Re-exposure to pancreatic juice may have been one of the causes of cancer in the current case. The residual dilated intrahepatic bile duct appeared to have been stimulated by a mutual countercurrent of pancreatic and bile juice and by intestinal bacteria, because E. faecalis was detected in a culture of the bile juice and amylase levels were 7621 U/L in the bile juice of the left hepatic duct. Therefore, pancreaticogastrostomy is recommended for patients with congenital choledochal cysts after PD, because it is more difficult for pancreatic juice to flow backward to the bile duct during this procedure (Fig. 1 c).
Re-anastomosis of the hepaticojejunostomy using another Roux-en-Y to prevent pancreatic juice from flowing backward to residual dilated right hepatic duct during resection of the IHCC was planned in the current case, because the patient was relatively young.

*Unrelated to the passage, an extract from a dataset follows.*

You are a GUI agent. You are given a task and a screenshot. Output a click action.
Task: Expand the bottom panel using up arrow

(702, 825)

However, the adhesion of the hepatic hilum and jejunum was strong and there was a risk of damage to the right hepatic artery. Therefore, only a left hemihepatectomy with left-sided caudate lobectomy was performed, preserving the hepaticojejunostomy that had been established in the previous operation.

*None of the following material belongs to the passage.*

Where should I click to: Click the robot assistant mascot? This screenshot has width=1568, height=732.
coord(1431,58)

Infection with hepatitis B virus or HCV is suggested to be involved in the pathogenesis of IHCC. A large cohort study revealed that HCV infection conferred a more than two fold elevated risk of developing IHCC,  while Yamamoto et al.  reported that nodular IHCC appears to be related to hepatitis viral infection and could be detected at an early stage by following up cases of chronic hepatitis and cirrhosis. The current patient had not undergone regular follow-up for 18 years after her second operation. However, she underwent periodic medical check-ups after being diagnosed with chronic HCV infection that allowed IHCC to be detected early and a potentially curative operation to be performed.
Published cases of intrahepatic cholangiocarcinoma arising several years after surgery for a congenital choledochal cyst
Todani tumor type
Years after surgery
Site of carcinoma
This report presented a case of intrahepatic cholangiocarcinoma arising 28 years after the initial operation of excision of a Todani’s type IV-A congenital choledochal cyst with reconstruction by Roux-en-Y hepaticojejunostomy. The patient had multiple possible risk factors for developing IHCC, including remaining IV-A congenital biliary dilation, subsequent modified Child PD that induced re-exposure of pancreatic juice, and chronic HCV infection. Careful long-term follow-up is therefore recommended for high risk patients even after separation-operation.
Conflict of interest
The authors have no conflict of interest.